One condition is that the graph of function has an x intercept at (1,0), such that:

`f(1) = 0`

Replacing 1 for x, yields:

`(a + b)/(1 + c) = 0 => a + b = 0` , since 1 + c`!=` 0.

Other condition provided by the problem is that the function has a vertical asymptote of x = 3, hence, x - 3 = 0.

Since a function has a vertical asymptote of x = a for a being a value excluded from the domain of definition of function and since the function is a fraction and the values that cancel the denominator must be excluded from domain, yields that x + c = x - 3, hence c = -3.

Other condition provided by the problem is that the function has a horizontal asymptote of y =- 4, such that `lim_(x->+-oo) f(x) = -4.`

Evaluating the limit yields

`lim_(x->+-oo)(ax+b)/(x+c) = (+-oo)/(+-oo)`

Forcing the factor x yields:

`lim_(x->+-oo) (x(a + b/x))/(x(1 + c/x)) = lim_(x->+-oo) (a + b/x)/(1 + c/x)`

Since `lim_(x->+-oo) b/x = lim_(x->+-oo) c/x = 0` , yields:

`lim_(x->+-oo) (a + b/x)/(1 + c/x) = a/1 = a`

But `lim_(x->+-oo) f(x) = -4, hence a = -4.`

Since, from a previous condition yields a + b = 0, then b = 4.

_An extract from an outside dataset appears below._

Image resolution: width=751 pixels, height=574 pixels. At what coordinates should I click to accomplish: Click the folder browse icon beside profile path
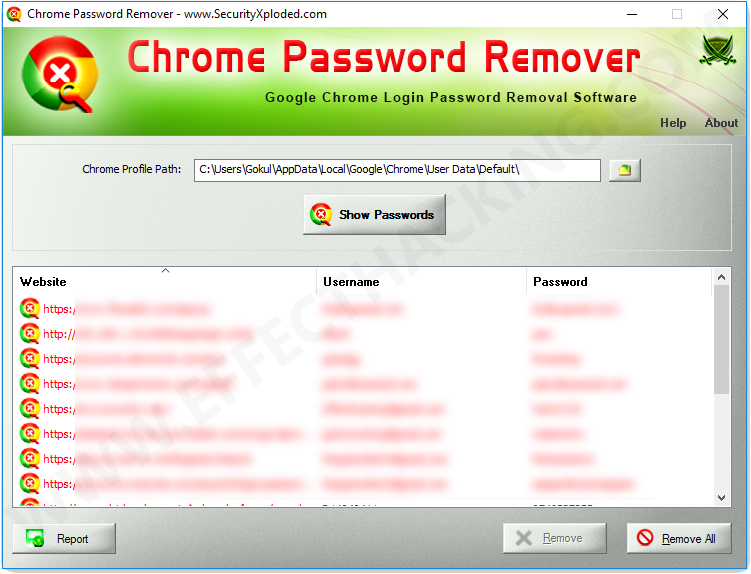point(625,170)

Hence, evaluating the function `f(x) = (ax+b)/(x+c),` under the given conditions, yields` f(x) = (-4x+4)/(x-3).`

b) You need to determine the function `f(x) = (rx+s)/(2x+t)` , hence, you need to calculate the coefficients r,s,t, under the conditions provided by the problem.

One condition is that the graph of function has an x intercept at (1,0), such that:

`f(1) = 0`

Replacing 1 for x, yields:

`(r + s)/(2 + c) = 0 =>r + s = 0` , since `2 + c != 0.`

Other condition provided by the problem is that the function has a vertical asymptote of x = 3, hence, x - 3 = 0.

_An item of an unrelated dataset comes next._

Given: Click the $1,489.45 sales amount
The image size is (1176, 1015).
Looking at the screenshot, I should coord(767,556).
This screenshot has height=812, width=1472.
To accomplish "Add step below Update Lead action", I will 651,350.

Since a function has a vertical asymptote of x = a for a being a value excluded from the domain of definition of function and since the function is a fraction and the values that cancel the denominator must be excluded from domain, yields that 2x + t = 0, for x = 3, hence t = -6.

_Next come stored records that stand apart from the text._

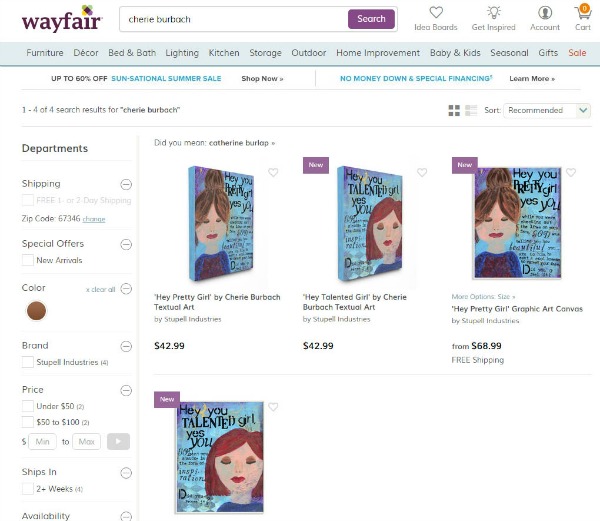The image size is (600, 521).
Task: Open Idea Boards heart icon
Action: [x=436, y=12]
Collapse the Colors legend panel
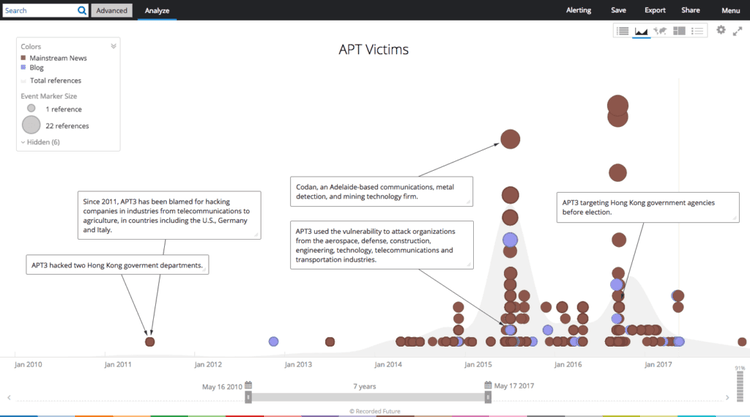Screen dimensions: 750x417 coord(113,46)
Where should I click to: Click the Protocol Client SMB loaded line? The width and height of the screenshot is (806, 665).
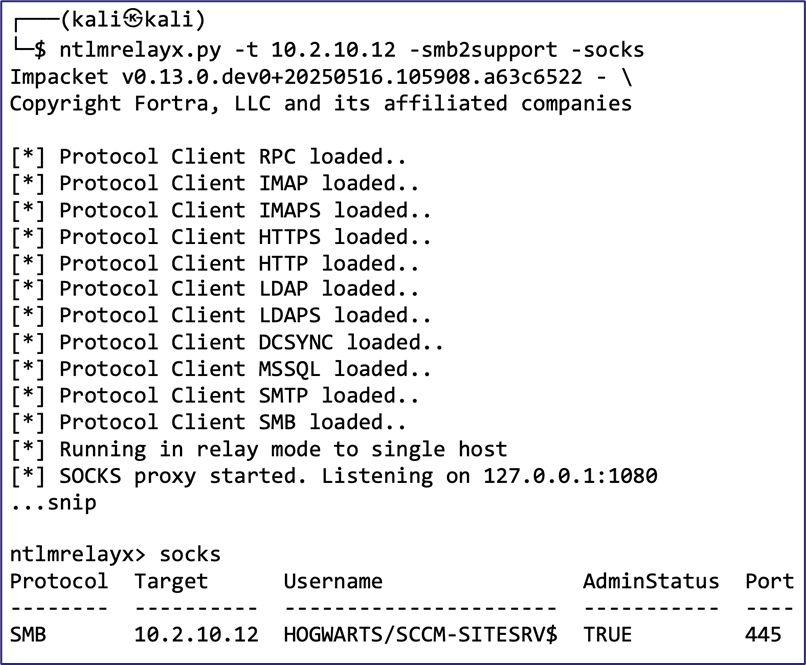click(209, 422)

Other condition provided by the problem is that the function has a horizontal asymptote of `y =- 4` , such that `lim_(x->+-oo) f(x) = -4.`

Evaluating the limit yields

`lim_(x->+-oo)(rx+s)/(2x+t) = (+-oo)/(+-oo)`

Forcing the factor x yields:

`lim_(x->+-oo) (x(r + s/x))/(x(2 + t/x)) = lim_(x->+-oo) (r + s/x)/(2 + t/x)`

Since `lim_(x->+-oo) s/x = lim_(x->+-oo) t/x = 0` , yields:

`lim_(x->+-oo)(r + s/x)/(2 + t/x) = r/2`

But `lim_(x->+-oo) f(x) = -4,` hence` r/2 = -4` , then r = -8.

Since, from a previous condition yields r`+s = 0` , then `s = 8.`

Hence, evaluating the function `f(x) = (rx+s)/(2x+t)` , under the given conditions, yields `f(x) = (-8x+8)/(2x-6).`